Эдвард Радзинский: Да, я предупреждал каждый раз группу, у меня новые все время группы, что надо иметь запас, знать кто поедет, там очень сложно. Ему нравилось только, когда я рассказывал, как его они убили и доказывал это. Это пролетало легко! Я знал, что меня все равно туда пустят потому что я буду про это рассказывать. Действительно он уже почти родной человек. Последний роман "Апокалипсис от Кобы", это якобы роман, он весь построен на дневниках, я его писал не для сейчас, я понял, что это лет десять, так и вышло, что мне придётся бросить все, меня страшно жали западные издатели: "это нельзя, вы срываете читательский интерес и себя у читателей, закрываетесь". Но мне было наплевать что там читатели, писатели, мне надо было успеть записать поднять попытаться эту Атлантиду, эпоху, которая там на дне, коммунальные квартиры, как это было и эти кучи дневников, которые мне присылали люди, я понял, что это поразительно можно сделать, вкрапливая подлинные тексты в это, даже в ущерб прозе иногда. Это то, что называться должно - документальный роман.

Голос за кадром: Тема женщины лейтмотивом проходит по всему творчеству Эдварда Радзинского, будь то знаменитая пьеса "104 страницы про любовь", или цикл программ "Царство женщин" о выдающихся императрицах России, везде мы узнаем его неповторимый почерк. Радзинский мастерски раскрывает характер женщин, заглядывая в тайные уголки их сердец.

Эдвард Радзинский: Большевики сделали революцию, как вы знаете, Клара Цеткин и так далее, для того, чтобы женщины были всем! Так вот, как вы помните, при большевиках кроме Екатерины Фурцевой, никакого практически значения, по-честному, не имевшего кроме, единственное что она могла – разрешить пьесу, которую не разрешала цензура.

Дмитрий Кириллов: Между прочим, вы Фурцеву убедили, что пьеса "104 страницы про любовь" о любви все-таки?

Эдвард Радзинский: Да.

Дмитрий Кириллов: У неё были сомнения?

Эдвард Радзинский: Нет, она не читала, но, когда мы ей пламенно рассказали, она поверила, она в отличие от всех тухлых мужчин, которые придут на ее пост, она была живая, поэтому слово "любовь" она понимала, но, возвращаясь к этому, женщины - это же стыдно, никакого значения в мужской стране Россия, при большевиках не имели и даже про них забыли.

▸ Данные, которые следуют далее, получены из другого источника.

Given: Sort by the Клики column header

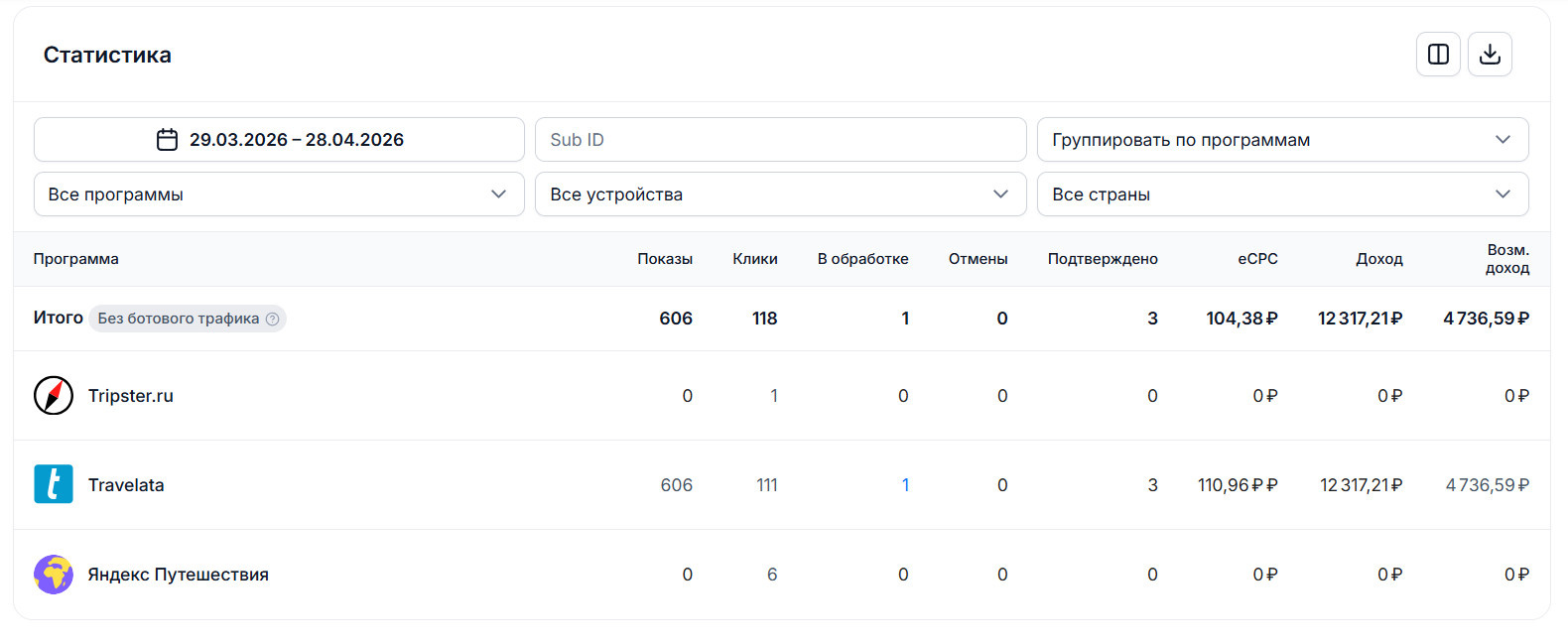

В Кремлевской ложе сидели одни мужчины, часть женщин умерла, часть была посажена, поэтому там было мужское царство. Нет, Россия по-прежнему мужская страна, к сожалению, или к радости. Я выпущу эту книжку, это была телевизионная серия, сейчас я закончил большую книжку про этих дам, которые действительно в стране, где главная пословица "Курица не птица, женщина не совсем человек", или "Кому воду носить? – Бабе. Кому битой быть – Бабе. За что? - А за то, что баба". Вот в ней было пять повелительниц, которые железной самодержавной рукой…Софья, Екатерина первая, Анна Иоанновна, Анна Леопольдовна, Елизавета и Екатерина Великая - шестая. Они отдали мужчинам в наследство империю, что сделали мужчины помните? Привели страну к революции, вот этим, я думаю, мы и закончим.

***

Эдвард Радзинский: Я пожелаю мужчинам помнить слова Декамерона: "От чужих поцелуев губы ваших жен обновляются" и не сердиться. А женщинам я тоже пожелаю помнить, что любой мужчина – он счастлив не тем счастьем, которое он приносит, а тем счастьем, которое он испытывает и не быть к нему слишком суровой.